Hors de lui, Drake hurla :
– Et mes éléments, alors ? Je pourrais apporter la preuve que vous mentez si vous me laissiez l’accès à nos données de cartographie. Vous mentez et vous le savez. Où sont mes hommes ? Nous sommes des prisonniers de guerre.
– Monsieur Valdebone, au vu de la situation, votre dossier est, en effet, géré par la cour militaire de la Couronne. Vous et les soldats de votre division serez jugés par la même cour et vous serez donc amenés à répondre de vos actes de manière collective. Dans l’attente, la procédure prévoit un interrogatoire individuel mais vous aurez, bien entendu, l’occasion d’échanger avec vos compatriotes le temps voulu. S’agissant des contre-preuves que vous évoquez, elles ne vaudront rien face à nos preuves incontestables, j’en suis navré. Une balise furtive du Royaume Yachmahaï a été interceptée dans nos eaux, nous la possédons et en voici une photo accompagnée d’une copie de la cartographie de son positionnement. Cela s’appelle de l’espionnage.

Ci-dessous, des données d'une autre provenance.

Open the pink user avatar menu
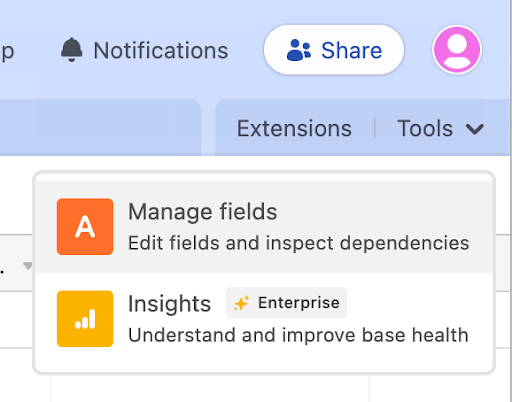 [457, 49]
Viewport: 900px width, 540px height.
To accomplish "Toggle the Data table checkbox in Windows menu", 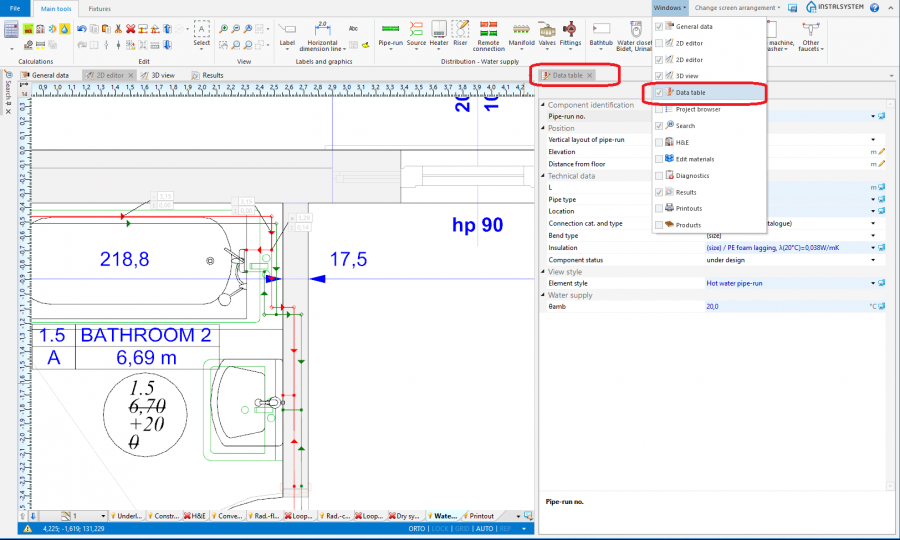I will tap(658, 93).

Vous ne faites qu’essayer de gagner du temps et vous le savez.
Drake, acculé, ne pouvait que reconnaître la sonde qui avait été envoyée illégalement pour surveiller les mouvements de la Couronne dans leurs propres eaux.
La femme reprît la parole, son visage fermé trahissant la gravité de la situation :
– Vous n’êtes pas sans savoir qu’une telle infraction au code militaire, au vu de sa caractérisation en déclaration de guerre, peut aboutir à une condamnation à mort pour vous et…vos hommes. Je vous invite donc à plus de retenu.
Le visage de Drake devint blême, l’intéressé se sachant inexorablement coupable et voué à une condamnation lourde, au pire létale. Il avait conscience de sa propre responsabilité dans la situation, ayant pris l’initiative de l’envoi d’une balise de détection autogérée afin de surveiller les mouvements des bâtiments ennemis dans leur propre mer. Il ne savait pouvoir alors compter que sur la diplomatie afin de les libérer, lui et sa division, d’un avenir sombre voire funeste.
Son avocat, au vu de la tournure de la situation, s’empressa de prendre la parole :
– Je demande une interruption de l’instruction afin de pouvoir m’entretenir avec mon client en vertu de la présentation de preuves dont nous n’avions pas connaissance.
Sigmun Cabesos connaissait malgré tout son sujet, sachant pertinemment que la réponse à sa demande serait favorable. Le sergeant Kalmino prit alors la parole à son tour :
– Votre demande est acceptée en application des dispositions du code juridique. L’instruction est interrompue pour une durée de 24h. Il est donc mis fin à l’interrogatoire.
Les deux sergents se levèrent machinalement avant de quitter la salle par la porte qui se trouvait derrière eux.
Drake et Sigmun restèrent assis quelques secondes sans dire un mot, hébétés et conscients l’un comme l’autre de l’impasse dans laquelle ils se trouvaient.
– Vous auriez dû me dire toute la vérité Drake… Vous n’avez pas conscience ou ne voulait pas admettre ce qui se joue pour vous en ce moment. Vous risquez le peloton d’exécution, sachez-le.
L’avocat, fermé, se leva d’un bond avant de se diriger vers la sortie, sans jeter un regard vers son client. Les deux stratos qui étaient restés tapis au fond de la salle le temps de l’instruction ramenèrent Drake à sa cellule, dépité et troublé.